-- Task --
Starting from the first line and stopping after the line that contains "(x=31, y=316)", write those lines out again, changing "screenshot" to "screen capture" and keeping everything else the same. Leave out the pictures.

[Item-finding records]
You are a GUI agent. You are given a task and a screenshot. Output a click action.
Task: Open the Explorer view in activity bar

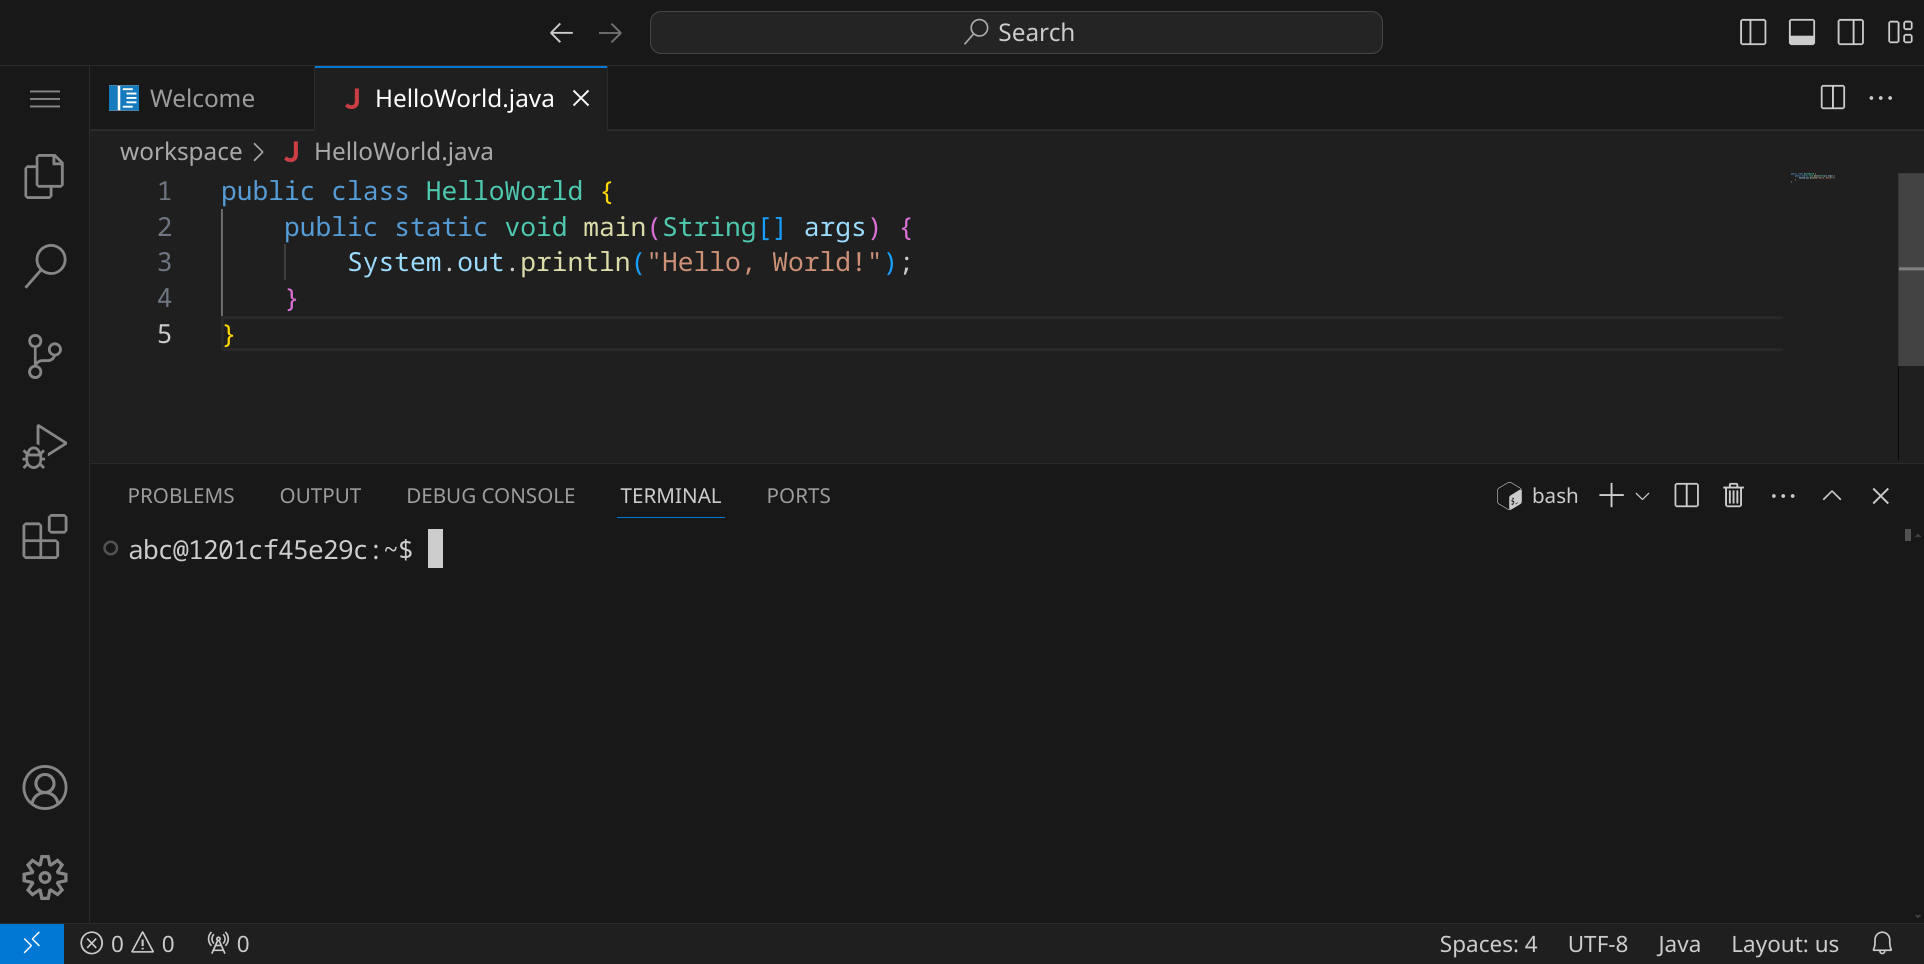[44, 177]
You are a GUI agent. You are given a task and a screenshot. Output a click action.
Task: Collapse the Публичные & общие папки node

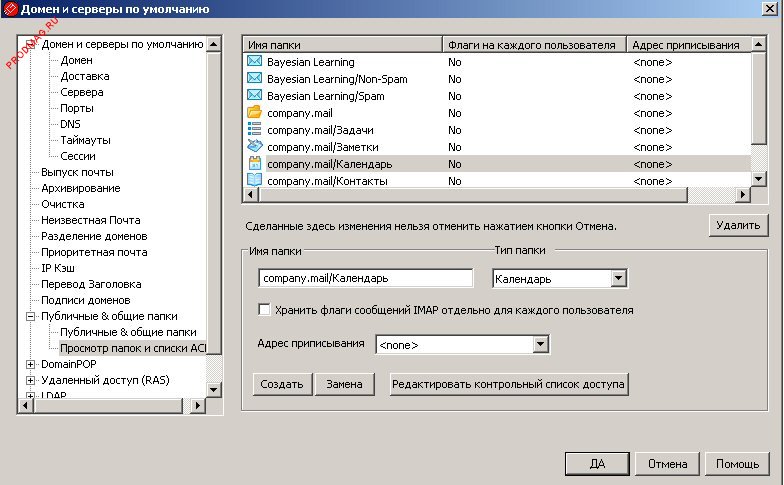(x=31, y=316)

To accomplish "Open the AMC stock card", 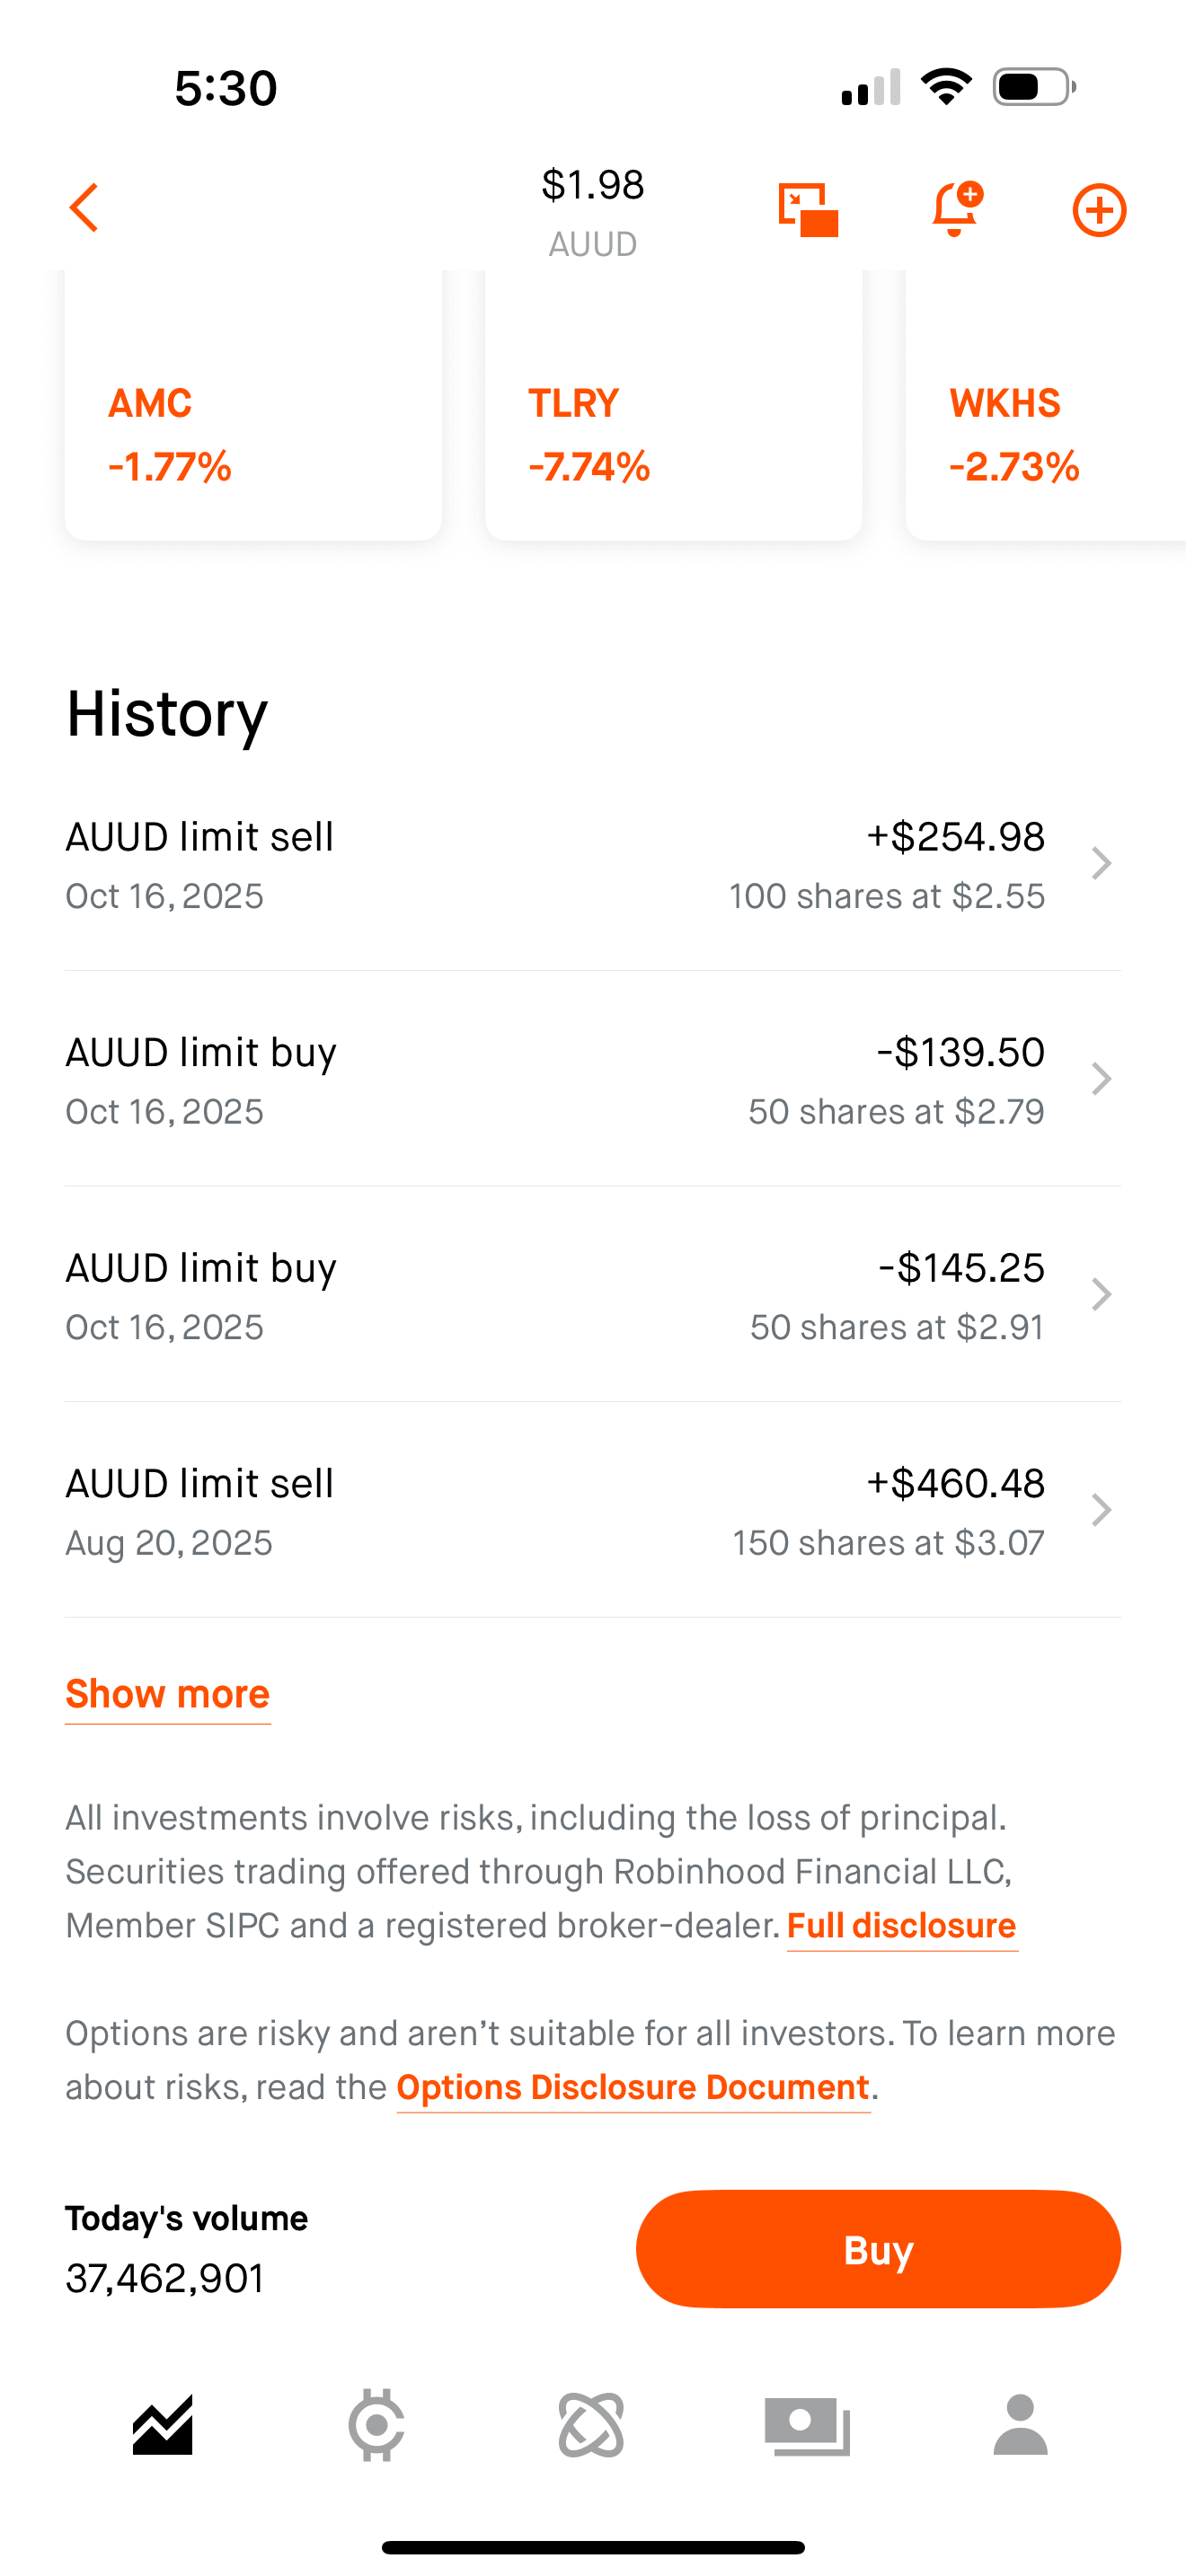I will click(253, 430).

-- Worked answer --
You are a GUI agent. You are given a task and a screen capture. Output a click action.
Task: Open the Explorer view in activity bar

[44, 177]
You are a GUI agent. You are given a task and a screen capture. Output a click action.
Task: Collapse the Публичные & общие папки node

(x=31, y=316)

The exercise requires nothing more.